Precision and Recall

Introduction

Precision and Recall is a method for evaluating pipelines, when given ground truth. I will be demonstrating how precision and recall works in this notebook on our connectLib pipeline.

Simulation Data

Description: Validation testing will be performed on a a 100x100x100 volume with a pixel intensity distribution approximately the same as that of the true image volumes (i.e., 98% background, 2% synapse). The synapse pixels will be grouped together in clusters as they would in the true data. Based on research into the true size of synapses, these synthetic synapse clusters will be given area of ~1 micron ^3, or about 139 voxels (assuming the synthetic data here and the real world data have identical resolutions).
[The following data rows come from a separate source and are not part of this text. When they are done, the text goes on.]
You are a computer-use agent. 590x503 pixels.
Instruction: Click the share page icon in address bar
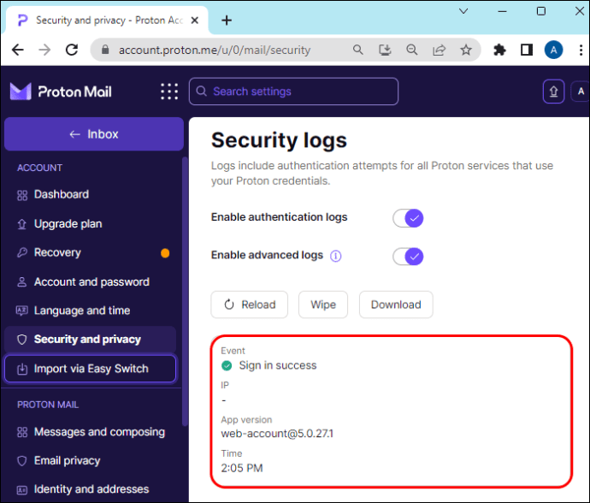pyautogui.click(x=440, y=50)
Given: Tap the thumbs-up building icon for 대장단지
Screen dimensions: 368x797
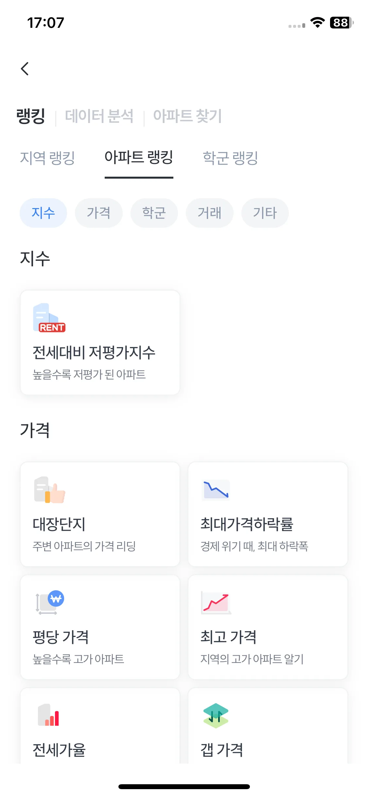Looking at the screenshot, I should pos(49,490).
After the data goes through the algorithm, I will gauge performance based on the following:

Precision: out of total clusters detected by pipeline, how many were actually true synapses. Recall: out of total true synapses, how many were detected by the pipeline.

Raw Synthetic Data:


In [1]:
import sys
sys.path.insert(0, '../code/functions/')
import connectLib as cLib
from random import randrange as rand
import itertools
import numpy as np
%matplotlib inline
import matplotlib.pyplot as plt
import pylab
import math
from cluster import Cluster
from mpl_toolkits.mplot3d import Axes3D


def generatePointSet():
    center = (rand(0, 99), rand(0, 99), rand(0, 99))
    toPopulate = []
    for z in range(-1, 5):
        for y in range(-1, 5):
            for x in range(-1, 5):
                curPoint = (center[0]+z, center[1]+y, center[2]+x)
                #only populate valid points
                valid = True
                for dim in range(3):
                    if curPoint[dim] < 0 or curPoint[dim] >= 100:
                        valid = False
                if valid:
                    toPopulate.append(curPoint)
    return set(toPopulate)
    
def generateTestVolume():
    #create a test volume
    volume = np.zeros((100, 100, 100))
    myPointSet = set()
    clusterList = []
    for _ in range(rand(500, 800)):
        potentialPointSet = generatePointSet()
        #be sure there is no overlap
        while len(myPointSet.intersection(potentialPointSet)) > 0:
            potentialPointSet = generatePointSet()
            clusterList.append(Cluster(list(potentialPointSet)))
        for elem in potentialPointSet:
            myPointSet.add(elem)
    #populate the true volume
    for elem in myPointSet:
        volume[elem[0], elem[1], elem[2]] = 60000
    #introduce noise
    noiseVolume = np.copy(volume)
    for z in range(noiseVolume.shape[0]):
        for y in range(noiseVolume.shape[1]):
            for x in range(noiseVolume.shape[2]):
                if not (z, y, x) in myPointSet:
                    noiseVolume[z][y][x] = rand(0, 10000)
    return volume, noiseVolume, clusterList

testVolume = generateTestVolume()
foreground = testVolume[0]
combinedIm = testVolume[1]
trueClusterList = testVolume[2]

What We Expect Our Simulation Data Will Look Like: The above code should generate a 100x100x100 volume and populate it with various, non-intersectting pointsets (representing foreground synpases). When the foreground is generated, the volume will then be introduced to random background noise which will fill the rest of the volume.

Simulation Plots


In [2]:
#displaying the random clusters
fig = plt.figure()
ax = fig.add_subplot(111, projection='3d')
z, y, x = foreground.nonzero()
ax.scatter(x, y, z, zdir='z', c='r')
plt.title('Random Foreground Clusters')
plt.show()

#displaying the noise
fig = plt.figure()
ax = fig.add_subplot(111, projection='3d')
z, y, x = combinedIm.nonzero()
ax.scatter(x, y, z, zdir='z', c='r')
plt.title('Random Noise + Foreground')
plt.show()


Why Our Simulation is Correct: Real microscopic images of synapses usually contain a majority of background noise and relatively few synapse clusters. As shown above, the generated test volume follows this expectation.

Simulation Analysis

For our algorithm, we define a cluster from the pipeline output as a true postive if any of its members is in the true synapse list.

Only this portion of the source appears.